§ WORK TO BE COMPLETED:
Pick each line that has "will" out of the records.

START DATA PROVIDED

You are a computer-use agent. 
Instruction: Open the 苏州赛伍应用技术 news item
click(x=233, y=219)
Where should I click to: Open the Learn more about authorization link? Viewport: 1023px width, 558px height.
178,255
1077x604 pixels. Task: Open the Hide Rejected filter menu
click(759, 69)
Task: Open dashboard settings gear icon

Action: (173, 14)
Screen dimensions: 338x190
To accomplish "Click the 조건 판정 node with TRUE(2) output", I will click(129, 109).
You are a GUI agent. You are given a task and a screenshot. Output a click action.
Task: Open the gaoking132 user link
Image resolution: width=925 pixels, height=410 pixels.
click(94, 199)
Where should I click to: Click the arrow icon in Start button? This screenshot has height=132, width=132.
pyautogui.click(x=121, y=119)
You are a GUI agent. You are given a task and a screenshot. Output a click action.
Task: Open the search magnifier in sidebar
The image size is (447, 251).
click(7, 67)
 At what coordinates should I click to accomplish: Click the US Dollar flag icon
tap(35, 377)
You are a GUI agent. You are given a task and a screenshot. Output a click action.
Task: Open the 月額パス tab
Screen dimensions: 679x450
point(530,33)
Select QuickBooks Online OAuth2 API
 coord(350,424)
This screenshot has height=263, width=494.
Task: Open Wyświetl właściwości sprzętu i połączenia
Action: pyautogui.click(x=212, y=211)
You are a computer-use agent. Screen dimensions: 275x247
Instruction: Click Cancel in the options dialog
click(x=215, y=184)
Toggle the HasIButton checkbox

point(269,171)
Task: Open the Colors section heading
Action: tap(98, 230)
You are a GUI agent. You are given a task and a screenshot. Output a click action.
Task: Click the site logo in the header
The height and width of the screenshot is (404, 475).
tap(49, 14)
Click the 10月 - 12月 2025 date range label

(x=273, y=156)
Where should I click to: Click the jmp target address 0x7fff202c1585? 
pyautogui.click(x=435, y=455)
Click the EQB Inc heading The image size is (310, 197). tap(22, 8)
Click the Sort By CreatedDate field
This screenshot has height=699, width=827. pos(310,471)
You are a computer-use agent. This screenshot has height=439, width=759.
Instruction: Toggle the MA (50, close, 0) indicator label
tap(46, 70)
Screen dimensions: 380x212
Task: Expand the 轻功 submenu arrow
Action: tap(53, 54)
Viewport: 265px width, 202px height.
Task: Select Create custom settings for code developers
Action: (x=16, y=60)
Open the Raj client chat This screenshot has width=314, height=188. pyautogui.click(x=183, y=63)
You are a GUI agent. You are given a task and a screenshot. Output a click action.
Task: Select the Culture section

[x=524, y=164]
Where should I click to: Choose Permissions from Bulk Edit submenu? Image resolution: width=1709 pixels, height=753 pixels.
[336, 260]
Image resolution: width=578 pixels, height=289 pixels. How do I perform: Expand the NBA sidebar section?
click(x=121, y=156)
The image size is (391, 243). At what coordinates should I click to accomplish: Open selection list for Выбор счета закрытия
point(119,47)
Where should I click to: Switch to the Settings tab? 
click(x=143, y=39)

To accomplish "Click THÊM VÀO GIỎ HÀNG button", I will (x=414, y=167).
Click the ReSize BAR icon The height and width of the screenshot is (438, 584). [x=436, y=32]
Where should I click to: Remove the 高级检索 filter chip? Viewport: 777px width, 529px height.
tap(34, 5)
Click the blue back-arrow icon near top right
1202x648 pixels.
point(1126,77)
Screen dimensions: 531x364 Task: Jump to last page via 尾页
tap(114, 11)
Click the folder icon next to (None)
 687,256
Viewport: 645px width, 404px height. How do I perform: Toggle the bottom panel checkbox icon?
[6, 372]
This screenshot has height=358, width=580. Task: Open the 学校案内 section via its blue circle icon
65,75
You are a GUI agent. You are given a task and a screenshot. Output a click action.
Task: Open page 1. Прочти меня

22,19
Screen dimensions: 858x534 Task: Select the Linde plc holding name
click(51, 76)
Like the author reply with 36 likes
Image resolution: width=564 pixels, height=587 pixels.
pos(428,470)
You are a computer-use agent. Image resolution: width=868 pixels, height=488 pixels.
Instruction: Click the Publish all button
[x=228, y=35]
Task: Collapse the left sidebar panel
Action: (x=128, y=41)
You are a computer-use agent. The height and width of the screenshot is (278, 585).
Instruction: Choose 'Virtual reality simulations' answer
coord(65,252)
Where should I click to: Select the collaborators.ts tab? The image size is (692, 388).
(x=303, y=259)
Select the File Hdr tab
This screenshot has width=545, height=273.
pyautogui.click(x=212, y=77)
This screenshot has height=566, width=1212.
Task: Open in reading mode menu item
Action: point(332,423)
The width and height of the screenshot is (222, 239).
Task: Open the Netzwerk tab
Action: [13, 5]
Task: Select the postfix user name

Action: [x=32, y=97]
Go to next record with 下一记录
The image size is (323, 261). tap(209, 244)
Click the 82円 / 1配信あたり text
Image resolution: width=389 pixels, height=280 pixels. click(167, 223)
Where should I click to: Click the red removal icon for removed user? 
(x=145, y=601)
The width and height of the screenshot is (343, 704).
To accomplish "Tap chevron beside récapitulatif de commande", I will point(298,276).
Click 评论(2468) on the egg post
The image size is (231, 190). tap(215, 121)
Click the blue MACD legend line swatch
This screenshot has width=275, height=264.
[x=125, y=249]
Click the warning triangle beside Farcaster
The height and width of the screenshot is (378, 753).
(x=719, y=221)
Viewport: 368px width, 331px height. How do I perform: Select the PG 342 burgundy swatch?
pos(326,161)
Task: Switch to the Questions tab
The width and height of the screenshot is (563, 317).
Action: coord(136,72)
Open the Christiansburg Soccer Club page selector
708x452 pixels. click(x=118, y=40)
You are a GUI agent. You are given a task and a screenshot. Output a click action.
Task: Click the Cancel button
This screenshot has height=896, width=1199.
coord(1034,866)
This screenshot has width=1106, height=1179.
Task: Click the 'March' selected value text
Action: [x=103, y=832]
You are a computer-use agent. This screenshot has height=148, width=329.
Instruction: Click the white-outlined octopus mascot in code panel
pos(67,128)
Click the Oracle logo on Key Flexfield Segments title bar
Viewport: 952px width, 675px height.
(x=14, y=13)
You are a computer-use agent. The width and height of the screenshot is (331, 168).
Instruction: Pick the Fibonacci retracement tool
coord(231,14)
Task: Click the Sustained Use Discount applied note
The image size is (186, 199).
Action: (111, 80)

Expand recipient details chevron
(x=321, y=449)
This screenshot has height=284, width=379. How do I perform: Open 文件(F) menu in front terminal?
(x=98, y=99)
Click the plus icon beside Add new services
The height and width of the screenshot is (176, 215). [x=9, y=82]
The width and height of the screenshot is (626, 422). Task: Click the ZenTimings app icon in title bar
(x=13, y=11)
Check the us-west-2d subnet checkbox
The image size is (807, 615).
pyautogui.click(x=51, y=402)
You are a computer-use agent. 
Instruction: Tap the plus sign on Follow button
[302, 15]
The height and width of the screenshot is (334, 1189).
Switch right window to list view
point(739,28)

END DATA PROVIDED

§ REPLY:
To accomplish "Click the 조건 판정 node with TRUE(2) output", I will click(129, 109).
To accomplish "Click THÊM VÀO GIỎ HÀNG button", I will (x=414, y=167).
To accomplish "Tap chevron beside récapitulatif de commande", I will point(298,276).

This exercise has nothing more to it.